Psychosocial Care of Residents at Nursing Homes Examined

Improving delivery of psychosocial services for nursing home residents was the focus of the “Psychosocial Care in Nursing Homes” conference in Washington.

The event was funded by The Commonwealth Fund and supported by NASW, LeadingAge (formerly the American Association of Homes and Services for the Aging) and the American Health Care Association.

Greater attention is being given to psychosocial care of nursing home residents in response to the Minimum Data Set 3.0, the latest tool issued by the Centers for Medicare & Medicaid Services to implement standardized assessment and facilitate care in nursing homes and non-critical access hospital swing beds.

Conference organizers said the psychosocial assessment component of the MDS 3.0 was significantly expanded as compared to the MDS 2.0. Attendees, representing various health institutions, federal agencies, national organizations and nonprofit advocacy groups, were urged to identify further guidance needed to effectively implement the new psychosocial assessment mandate.

Conference organizer Sheryl Zimmerman, professor and director of aging research at the University of North Carolina’s School of Social Work, said: “Our task was to identify clinical practice guidelines and related care planning materials that could be used by different types of nursing home staff, and to establish plans to disseminate those materials.”

Zimmerman said attendees were asked to offer “how-to” information that can be implemented in a timely fashion.

“Good psychosocial care need not be challenging nor time-consuming,” she said.

Another conference leader, Mercedes Bern-Klug, associate professor of social work and director of aging studies at the University of Iowa, said it was important to include representatives from the various disciplines involved with nursing home care.
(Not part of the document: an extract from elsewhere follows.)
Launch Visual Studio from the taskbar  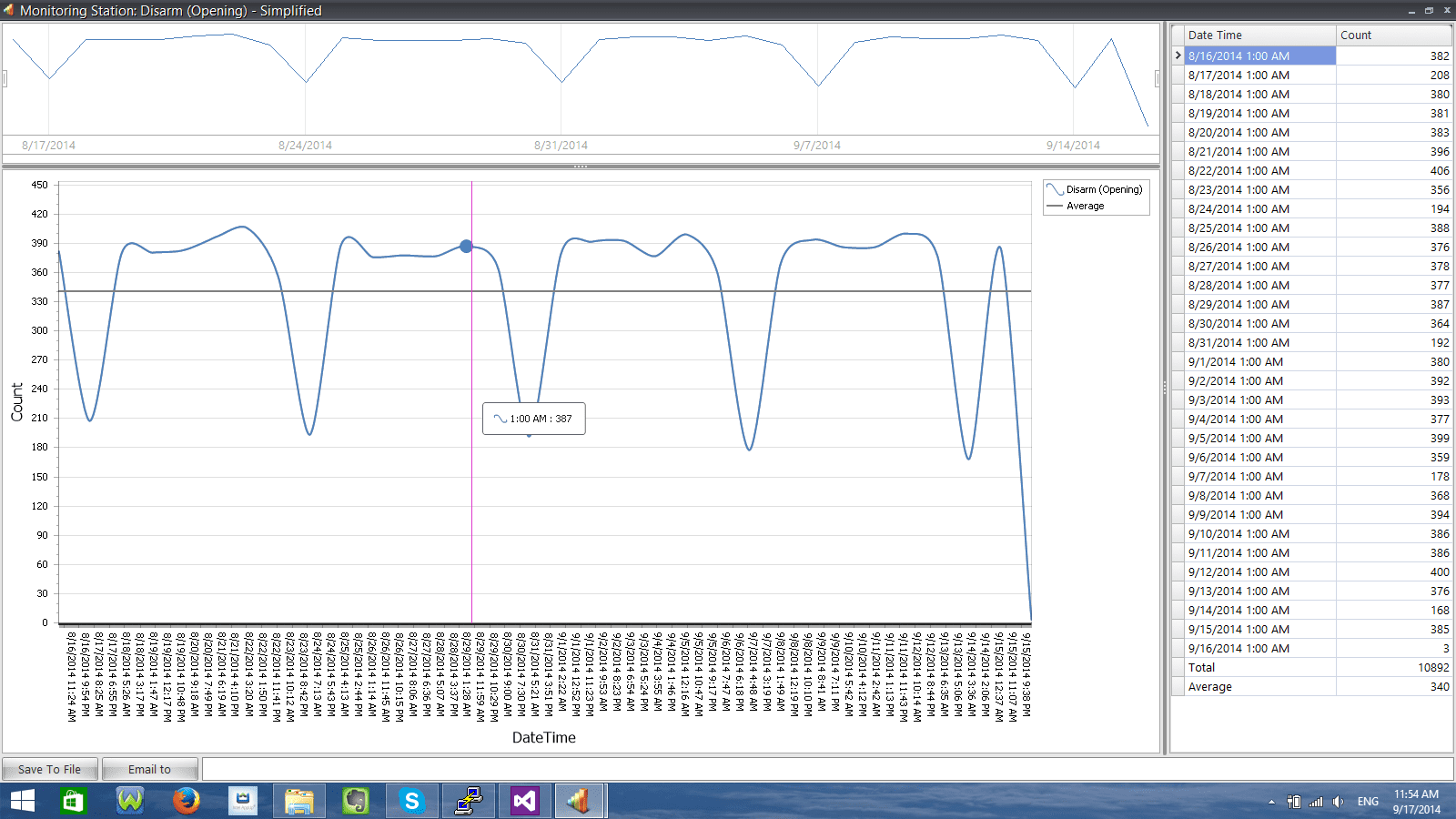pos(524,801)
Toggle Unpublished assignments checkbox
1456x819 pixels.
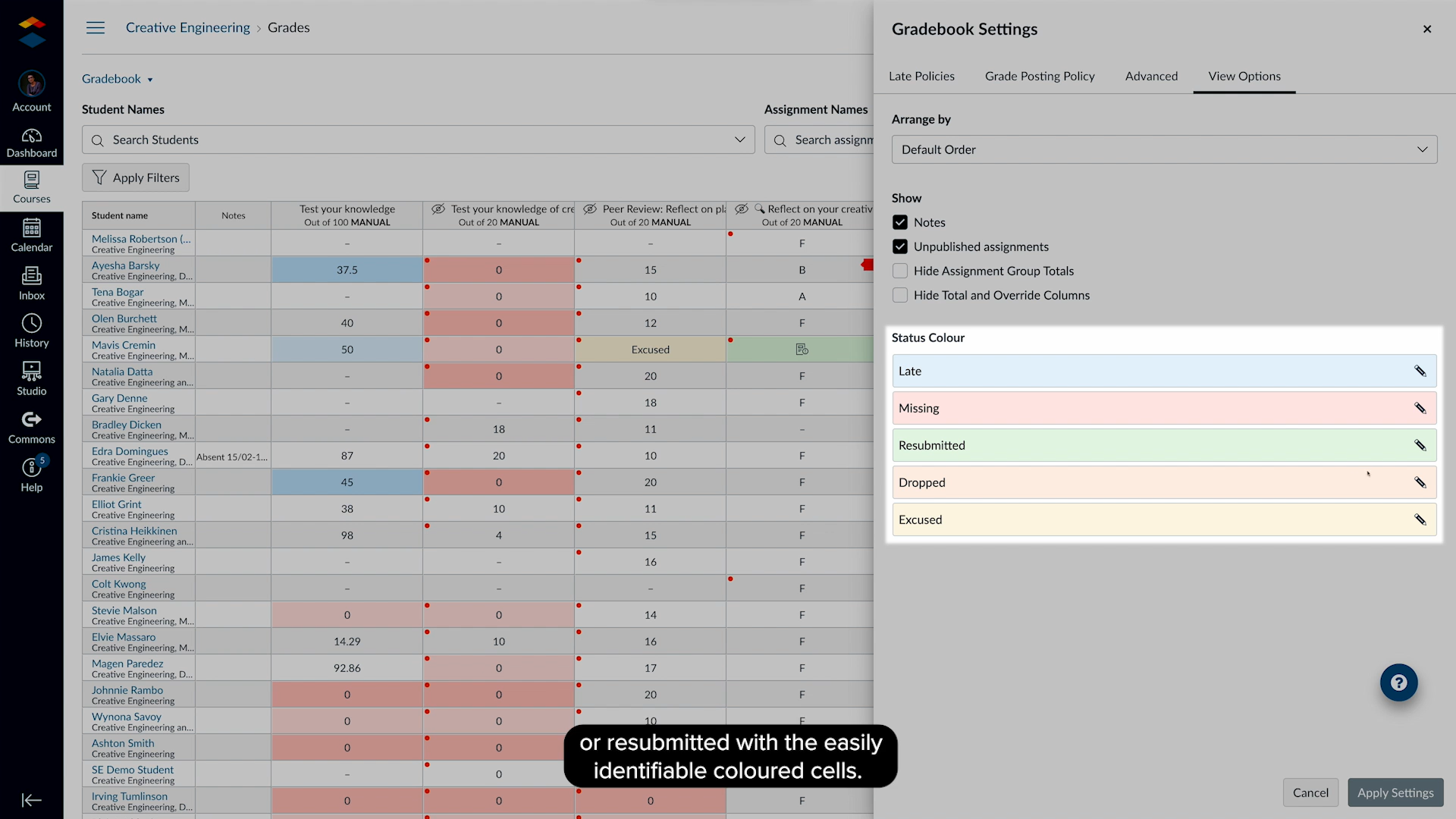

In order to have nursing home residents’ psychosocial social needs properly addressed, the entire staff requires some level of skill in assessment and follow-up planning, Bern-Klug said.

“Social workers have an important role to play, but they are not the only providers of care in nursing homes,” she said.

Another organizer, Robert Connolly, an NASW Social Work Pioneerw and CMS consultant, has years of experience helping social work and nursing home leaders improve policies and practices regarding nursing home regulations.

He said social workers need to assist others, from nurses to doctors to direct care workers, with tools that can aid them in completing the federal forms.

Conference attendees broke into seven workgroups, each focusing on a different psychosocial element outlined in the screening portion of the MDS 3.0.

For example, conference organizer Joan Levy Zlotnik, executive director of the NASW Foundation Social Work Policy Institute, served on the “return to the community” workgroup. Participants noted that states differ in fulfilling nursing home residents’ requests to return to the community.

“Among the questions raised was who is responsible for assessing availability of community resources for a nursing home resident who wants to return to the community,” Zlotnik said. “One of our recommendations is that social workers need to be involved with this process.”

Chris Herman, an NASW senior practice associate, served on a workgroup on pain issues. “Our workgroup noted that pain is not just a physical issue; it also has psychosocial aspects,” she said. “The entire interdisciplinary team needs to respond to residents’ pain, and it may be appropriate and useful to involve the residents’ family members as well.”

Zimmerman said the input from the conference will be used to aid interdisciplinary groups in nursing home care.

She said, “We hope the entire long-term care community of providers, advocates, regulators, educators, researchers and others will disseminate the materials we develop and will continue to work together now that we recognize how much can be done.”